• The exercise
Reproduce each of the following records verbatim, line for line.

— Start Entries —

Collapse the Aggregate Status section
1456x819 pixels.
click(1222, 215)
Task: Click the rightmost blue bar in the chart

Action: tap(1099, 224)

— End Entries —

• Solution to this problem
Collapse the Aggregate Status section
1456x819 pixels.
click(1222, 215)
Task: Click the rightmost blue bar in the chart

Action: tap(1099, 224)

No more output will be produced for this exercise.